Note that only what's needed to store the data in the objects of a given class are replicated for every instance. Methods (including property bodies) aren't, and rather, all executions are channeled into the same hardware implementations (unless the consuming code is multi-threaded, then all threads have their own copies for parallel execution).

This also means though that if we use a more complex PolimorphicAnimal everywhere where we originally used the simpler Snake or Dog, then the increased FPGA fabric usage will be in the ballpark of {fabric(Snake + Dog) * instance count of Snake and Dog}.

How I'd do this (a simple approach without polymorphism)

Still just talking about doing this in a limited way that would still be useful for Hastlayer we could do the following. We generate two classes (would be three if Animal weren't abstract, but for now I'd assume it is) by changing the C# AST so that later processing and VHDL generation understand it the same if there were two manually created classes as such:

Snake

age
length
hasVenom
Describe() (the Snake implementation)

Dog

age
height
happiness
Describe() (the Dog implementation)

If there are base invocation expressions then there would be an Animal.Describe() implementation too.

This would solve DRY with inheritance, but wouldn't support polymorphism. So, you would be allowed to declare a variable, field, or else as type Cat and Dog, but not Animal (because storing Cats and Dogs in that we wouldn't be able to handle).

Conclusion

All this being said we haven't actually encountered a use-case where inheritance would've been critical or even convenient yet, so this is perhaps (especially given the complexity) better kept unsupported for now, until the need arises.

FractalFir · Answer 3 · Wed Oct 04 2023 05:39:57 GMT+0800 (China Standard Time)

Thank you for a clarification on how types are represented on an FPGA. This is roughly how I assumed it worked (this is why I assumed fields overlapping could pose an issue), but it is nice to get a clarification about the inner workings of the project.
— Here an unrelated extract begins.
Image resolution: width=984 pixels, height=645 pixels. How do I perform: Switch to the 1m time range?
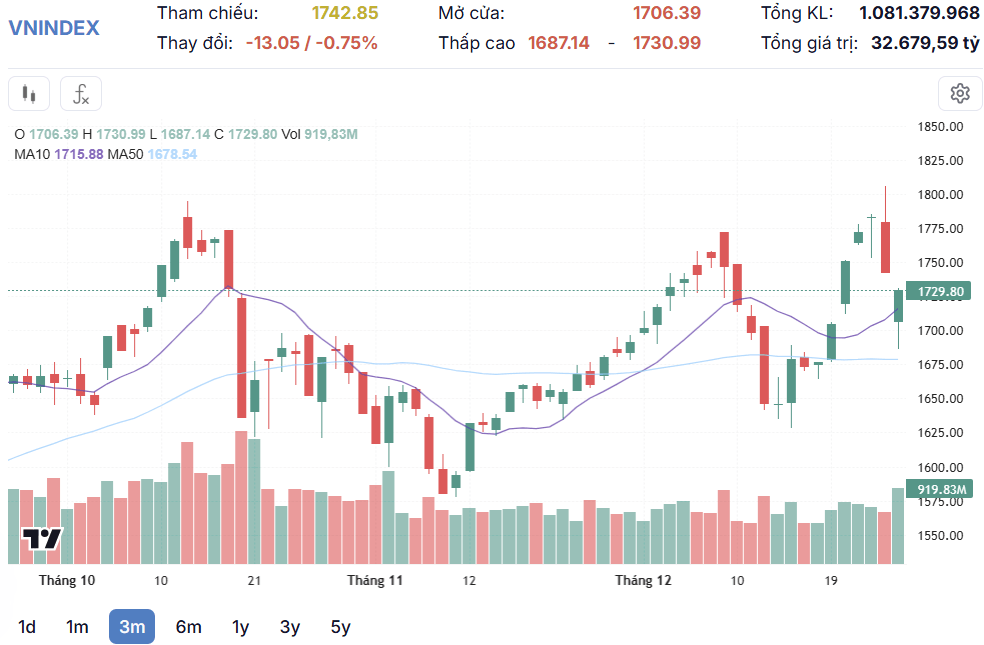(x=77, y=626)
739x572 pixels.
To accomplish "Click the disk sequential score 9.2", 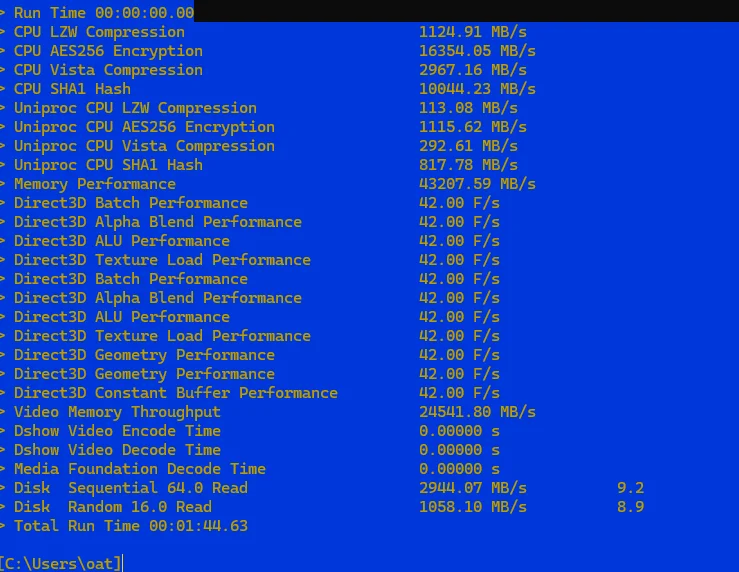I will click(631, 488).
I agree with the overall conclusion. Polymorphism is not something that will be common in high-performance C#, due to its overhead on standard CPUs. The amount of FPGA space polymorphism costs will not likely be worth it for almost all cases. The only use case I could see was that it could make the initial stages of porting some code slightly easier, but would need to be replaced later anyway.

One of the reasons I took a deeper look into this problem was that it had no solution yet. Since I had a vague idea about a potential one, I wanted to share it, so if the need ever arose, it would be there.

Zoltán Lehóczky · Answer 4 · Wed Oct 04 2023 06:01:59 GMT+0800 (China Standard Time)

And thank you for doing that! If we were to add proper inheritance support, certainly your above solution would be the starting point, it's an excellent idea.